■ Text shown
=-=-=
You are viewing a plain text version of this content. The canonical link for it is here.
Posted to issues@spark.apache.org by "Hyukjin Kwon (Jira)" <ji...@apache.org> on 2020/02/19 05:02:00 UTC
[jira] [Resolved] (SPARK-26974) Invalid data in grouped cached dataset, formed by joining a large cached dataset with a small dataset

     [ https://issues.apache.org/jira/browse/SPARK-26974?page=com.atlassian.jira.plugin.system.issuetabpanels:all-tabpanel ]

Hyukjin Kwon resolved SPARK-26974.
----------------------------------
    Resolution: Incomplete

> Invalid data in grouped cached dataset, formed by joining a large cached dataset with a small dataset
> -----------------------------------------------------------------------------------------------------
>
>                 Key: SPARK-26974
>                 URL: https://issues.apache.org/jira/browse/SPARK-26974
>             Project: Spark
>          Issue Type: Bug
>          Components: Java API, Spark Core, SQL
>    Affects Versions: 2.2.0
>            Reporter: Utkarsh Sharma
>            Priority: Major
>              Labels: caching, data-corruption, data-integrity
>
> The initial datasets are derived from hive tables using the spark.table() functions.
=-=-=
(Rows showing where targets appear)
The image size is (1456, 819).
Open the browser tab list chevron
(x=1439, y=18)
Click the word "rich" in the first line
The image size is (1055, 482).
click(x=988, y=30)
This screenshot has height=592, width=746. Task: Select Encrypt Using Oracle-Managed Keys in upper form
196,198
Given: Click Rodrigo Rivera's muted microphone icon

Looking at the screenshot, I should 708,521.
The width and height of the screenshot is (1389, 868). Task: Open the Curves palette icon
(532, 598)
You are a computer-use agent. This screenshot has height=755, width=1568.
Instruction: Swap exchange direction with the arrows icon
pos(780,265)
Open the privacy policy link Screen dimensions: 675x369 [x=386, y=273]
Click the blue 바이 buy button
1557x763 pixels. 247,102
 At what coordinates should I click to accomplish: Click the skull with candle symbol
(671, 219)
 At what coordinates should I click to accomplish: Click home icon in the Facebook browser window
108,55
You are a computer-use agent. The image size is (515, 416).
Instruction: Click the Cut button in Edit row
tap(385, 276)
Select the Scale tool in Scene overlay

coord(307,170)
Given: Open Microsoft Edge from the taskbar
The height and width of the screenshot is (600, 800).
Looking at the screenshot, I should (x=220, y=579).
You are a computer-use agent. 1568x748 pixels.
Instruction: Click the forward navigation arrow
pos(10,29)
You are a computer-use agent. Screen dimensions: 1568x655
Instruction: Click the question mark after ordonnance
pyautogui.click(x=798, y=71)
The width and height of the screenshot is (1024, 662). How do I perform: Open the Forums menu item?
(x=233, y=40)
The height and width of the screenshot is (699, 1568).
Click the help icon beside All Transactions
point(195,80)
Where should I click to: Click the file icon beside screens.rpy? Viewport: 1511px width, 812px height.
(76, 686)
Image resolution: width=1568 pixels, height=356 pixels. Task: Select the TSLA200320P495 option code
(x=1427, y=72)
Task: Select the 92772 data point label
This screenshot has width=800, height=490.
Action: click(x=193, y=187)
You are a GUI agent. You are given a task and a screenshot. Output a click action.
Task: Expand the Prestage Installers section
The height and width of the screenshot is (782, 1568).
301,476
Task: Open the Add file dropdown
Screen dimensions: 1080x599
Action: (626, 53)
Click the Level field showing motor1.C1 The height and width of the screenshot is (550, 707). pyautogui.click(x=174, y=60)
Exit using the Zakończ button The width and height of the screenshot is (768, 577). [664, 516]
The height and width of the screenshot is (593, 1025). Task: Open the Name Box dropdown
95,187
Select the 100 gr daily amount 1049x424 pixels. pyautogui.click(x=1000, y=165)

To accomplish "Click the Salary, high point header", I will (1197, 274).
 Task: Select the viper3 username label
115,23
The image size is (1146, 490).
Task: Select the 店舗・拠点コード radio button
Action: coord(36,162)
=-=-=
■ Task directions
According to the issue notice above, which version of Spark is affected by SPARK-26974?

■ Task output
Version 2.2.0.